O Banco Central do Brasil (BCB) – de modo a compor esforços com ações da Agenda BC# – tem promovido discussões internas e com seus pares internacionais visando ao eventual desenvolvimento de uma CBDC que venha a:
 

• acompanhar o dinamismo da evolução tecnológica da economia brasileira; 

• aumentar a eficiência do sistema de pagamentos de varejo; 

• contribuir para o surgimento de novos modelos de negócio e de outras inovações baseadas nos avanços tecnológicos; 

• favorecer a participação do Brasil nos cenários econômicos regional e global, aumentando a eficiência nas transações transfronteiriças.

 

Nesse ambiente de inovação, cabe ressaltar que quaisquer evoluções que ocorram serão condizentes com a atuação do BCB em sua missão de garantir a estabilidade do poder de compra da moeda, zelar por um sistema financeiro sólido, eficiente e competitivo, e fomentar o bem-estar econômico da sociedade.

 

O BCB, em avaliação preliminar e consideradas as discussões mantidas no Grupo de Trabalho Interdepartamental (GTI) criado pela Portaria nº 108.092, de 20 de agosto de 2020, destaca as diretrizes para o potencial desenvolvimento de uma moeda digital brasileira:
 

• ênfase na possibilidade de desenvolvimento de modelos inovadores a partir de evoluções tecnológicas, como contratos inteligentes (smart contracts), internet das coisas (IoT) e dinheiro programável;

• previsão de uso em pagamentos de varejo;

• capacidade para realizar operações online e eventualmente operações offline; 

• emissão pelo BCB, como uma extensão da moeda física, com a distribuição ao público intermediada por custodiantes do Sistema Financeiro Nacional (SFN) e do Sistema de Pagamentos Brasileiro (SPB);

• ausência de remuneração;

• garantia da segurança jurídica em suas operações;

• aderência a todos os princípios e regras de privacidade e segurança determinados, em especial, pela Lei Complementar nº 105, de 2001 (sigilo bancário), e pela Lei Geral de Proteção de Dados Pessoais; 

• desenho tecnológico que permita integral atendimento às recomendações internacionais e normas legais sobre prevenção à lavagem de dinheiro, ao financiamento do terrorismo e ao financiamento da proliferação de armas de destruição em massa, inclusive em cumprimento a ordens judiciais para rastrear operações ilícitas; 

• adoção de solução que permita interoperabilidade e integração visando à realização de pagamentos transfronteiriços; e

• adoção de padrões de resiliência e segurança cibernética equivalentes aos aplicáveis a infraestruturas críticas do mercado financeiro.

 

O BCB entende ser importante aprofundar a discussão do assunto, incluindo o diálogo com o setor privado.

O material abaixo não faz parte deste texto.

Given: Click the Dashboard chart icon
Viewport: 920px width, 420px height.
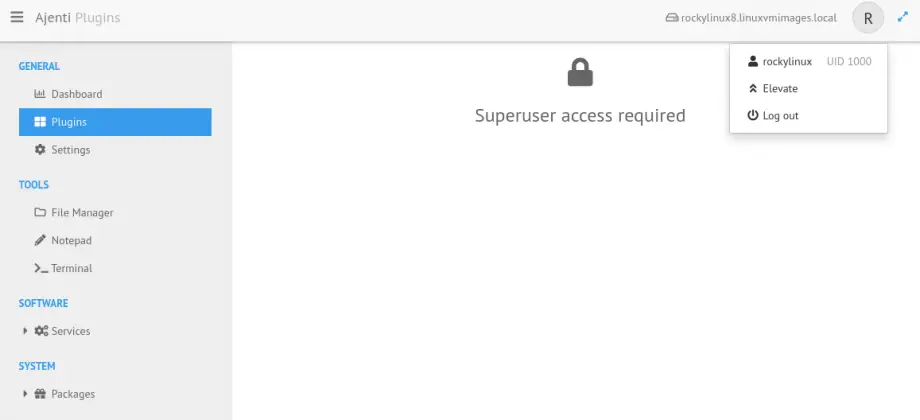Looking at the screenshot, I should click(40, 94).
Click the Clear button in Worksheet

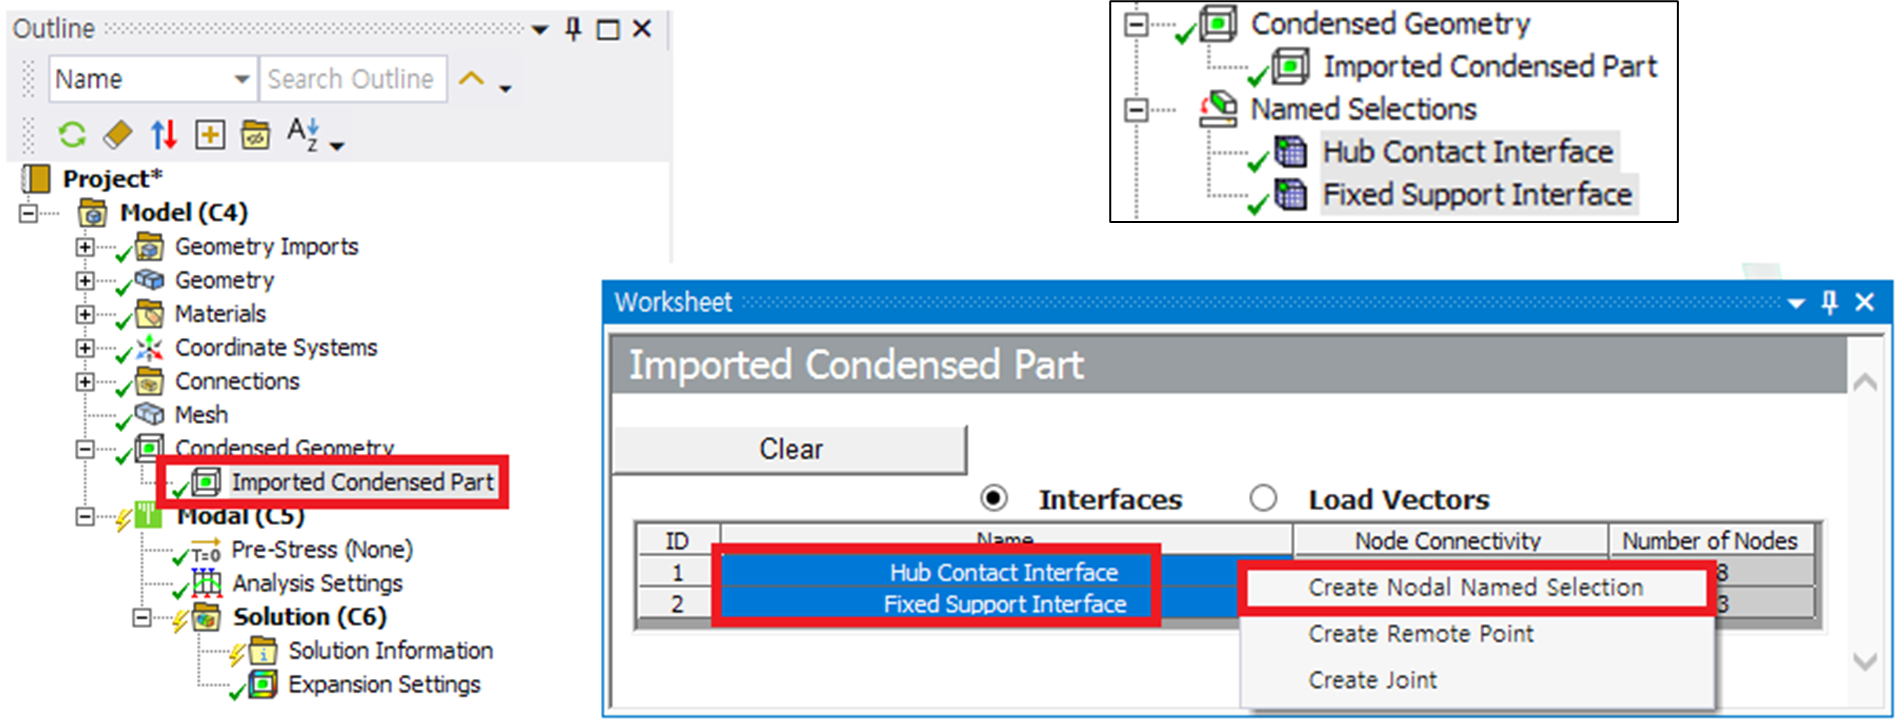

Antes que se defina pela apresentação de um cronograma de implantação, o diálogo com a sociedade permitirá uma análise mais detalhada não apenas de casos de usos que possam se beneficiar da emissão de uma CBDC, como também das tecnologias mais adequadas para sua implementação.

 

Por fim, é importante ressaltar que as diretrizes aqui apresentadas tratam do entendimento atual do BCB em relação ao tema, a fim de direcionar a discussão no âmbito nacional. Dados o estágio e a dinâmica das discussões e dos desenvolvimentos sobre o tema em nível mundial, o BCB poderá reavaliar seu posicionamento à medida em que as discussões evoluam.